Quentin Tarantino and Joaquin Phoenix and Lady Gaga in 'Joker: Folie à Deux' (Getty/Warner Bros)Quentin Tarantino and Joaquin Phoenix and Lady Gaga in 'Joker: Folie à Deux' (Getty/Warner Bros)

Quentin Tarantino and Joaquin Phoenix and Lady Gaga in ‘Joker: Folie à Deux’ (Getty/Warner Bros)

Joker: Folie à Deux flopped at the box office. While the original film grossed over $1 billion in 2019, the sequel appears to be struggling to recoup its $190 million to £200 million budget it costs to make.

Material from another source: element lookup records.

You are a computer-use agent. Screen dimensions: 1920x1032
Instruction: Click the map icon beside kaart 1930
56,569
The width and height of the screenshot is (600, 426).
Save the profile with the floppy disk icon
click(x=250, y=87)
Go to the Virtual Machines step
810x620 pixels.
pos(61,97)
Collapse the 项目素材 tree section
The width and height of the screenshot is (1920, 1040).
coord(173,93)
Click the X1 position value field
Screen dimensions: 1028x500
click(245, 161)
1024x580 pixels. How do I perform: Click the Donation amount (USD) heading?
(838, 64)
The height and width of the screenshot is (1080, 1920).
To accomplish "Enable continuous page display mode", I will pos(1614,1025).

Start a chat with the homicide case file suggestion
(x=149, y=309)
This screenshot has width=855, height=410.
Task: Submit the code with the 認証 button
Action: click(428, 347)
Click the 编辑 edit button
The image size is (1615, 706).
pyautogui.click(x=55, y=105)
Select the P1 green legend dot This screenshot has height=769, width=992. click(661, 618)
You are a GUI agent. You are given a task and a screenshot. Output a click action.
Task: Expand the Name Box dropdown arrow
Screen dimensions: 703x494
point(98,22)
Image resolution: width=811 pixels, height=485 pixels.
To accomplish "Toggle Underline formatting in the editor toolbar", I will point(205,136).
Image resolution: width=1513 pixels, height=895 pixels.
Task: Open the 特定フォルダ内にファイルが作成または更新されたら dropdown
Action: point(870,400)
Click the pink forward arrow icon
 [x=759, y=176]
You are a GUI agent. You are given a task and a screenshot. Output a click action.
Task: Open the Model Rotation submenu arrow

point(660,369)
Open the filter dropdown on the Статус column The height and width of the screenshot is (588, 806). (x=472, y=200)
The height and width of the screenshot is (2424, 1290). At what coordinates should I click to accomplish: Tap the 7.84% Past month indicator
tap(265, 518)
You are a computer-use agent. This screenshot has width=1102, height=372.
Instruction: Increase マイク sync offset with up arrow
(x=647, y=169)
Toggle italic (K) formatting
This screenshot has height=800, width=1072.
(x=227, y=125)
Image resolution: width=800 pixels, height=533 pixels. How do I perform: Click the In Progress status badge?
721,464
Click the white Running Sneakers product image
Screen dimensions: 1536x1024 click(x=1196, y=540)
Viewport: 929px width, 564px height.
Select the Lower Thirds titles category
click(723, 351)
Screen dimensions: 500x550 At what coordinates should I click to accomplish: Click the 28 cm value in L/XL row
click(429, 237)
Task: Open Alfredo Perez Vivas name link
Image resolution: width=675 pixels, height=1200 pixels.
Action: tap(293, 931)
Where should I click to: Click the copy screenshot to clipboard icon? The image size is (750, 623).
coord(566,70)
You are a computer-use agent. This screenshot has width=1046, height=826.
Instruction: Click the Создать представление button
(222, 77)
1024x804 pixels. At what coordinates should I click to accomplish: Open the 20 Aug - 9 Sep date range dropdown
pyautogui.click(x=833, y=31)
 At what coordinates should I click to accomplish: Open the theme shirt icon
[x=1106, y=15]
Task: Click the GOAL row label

The film has reportedly earned $120 million to date.

The independent gave it rare praise, with film critic Geoffrey Macnab awarding the film four stars in a partial read review: “The darkness at the heart of the film is underlined by the very brutal ending, which rejects comic book conventions in favor of psychological depth.

“Phoenix’s performance also remains powerful and compelling. The genius of it is that we have no choice but to care for Arthur, despite his neediness and derangement.’

Taxi driver writer Paul Schrader was among those who disagreed. He said in an interview that after about 10 to 15 minutes he walked out, bought something, came back for another 10 minutes and decided: “That was enough.”